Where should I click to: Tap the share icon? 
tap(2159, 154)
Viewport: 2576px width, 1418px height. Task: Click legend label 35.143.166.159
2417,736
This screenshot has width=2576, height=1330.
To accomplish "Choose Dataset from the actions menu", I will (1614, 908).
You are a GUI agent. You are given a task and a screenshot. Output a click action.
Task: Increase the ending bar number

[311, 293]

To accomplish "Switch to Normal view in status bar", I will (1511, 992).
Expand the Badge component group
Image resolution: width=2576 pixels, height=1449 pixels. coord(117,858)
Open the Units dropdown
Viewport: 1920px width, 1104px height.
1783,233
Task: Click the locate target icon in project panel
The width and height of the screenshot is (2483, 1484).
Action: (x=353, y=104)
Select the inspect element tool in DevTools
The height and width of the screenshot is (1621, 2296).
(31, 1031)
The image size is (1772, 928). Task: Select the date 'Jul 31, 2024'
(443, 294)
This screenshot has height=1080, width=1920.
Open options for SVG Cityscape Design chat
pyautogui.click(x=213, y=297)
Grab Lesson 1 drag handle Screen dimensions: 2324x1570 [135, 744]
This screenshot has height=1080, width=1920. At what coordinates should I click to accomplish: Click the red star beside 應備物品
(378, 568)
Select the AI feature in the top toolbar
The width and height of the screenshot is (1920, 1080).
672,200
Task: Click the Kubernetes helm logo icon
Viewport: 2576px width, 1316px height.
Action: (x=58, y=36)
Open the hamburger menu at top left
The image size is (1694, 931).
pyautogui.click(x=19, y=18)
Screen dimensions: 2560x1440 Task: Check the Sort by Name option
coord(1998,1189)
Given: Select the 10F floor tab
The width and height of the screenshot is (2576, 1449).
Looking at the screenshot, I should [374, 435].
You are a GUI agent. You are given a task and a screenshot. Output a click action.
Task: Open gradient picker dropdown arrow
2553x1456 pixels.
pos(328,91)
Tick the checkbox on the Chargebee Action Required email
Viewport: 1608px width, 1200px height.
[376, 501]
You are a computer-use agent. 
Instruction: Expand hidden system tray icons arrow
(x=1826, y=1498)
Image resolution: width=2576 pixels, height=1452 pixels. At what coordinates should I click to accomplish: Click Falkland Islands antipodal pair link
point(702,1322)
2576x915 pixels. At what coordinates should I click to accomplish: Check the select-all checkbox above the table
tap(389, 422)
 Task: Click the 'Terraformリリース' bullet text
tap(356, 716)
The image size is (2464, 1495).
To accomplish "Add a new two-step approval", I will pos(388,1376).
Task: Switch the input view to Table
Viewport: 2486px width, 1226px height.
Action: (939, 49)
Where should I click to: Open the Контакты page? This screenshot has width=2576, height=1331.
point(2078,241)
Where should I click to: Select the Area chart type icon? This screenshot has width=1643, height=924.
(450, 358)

#### Your instructions
Which lines in the data above contain "Switch"? Show each one.

#### Your solution
To accomplish "Switch to Normal view in status bar", I will (1511, 992).
Task: Switch the input view to Table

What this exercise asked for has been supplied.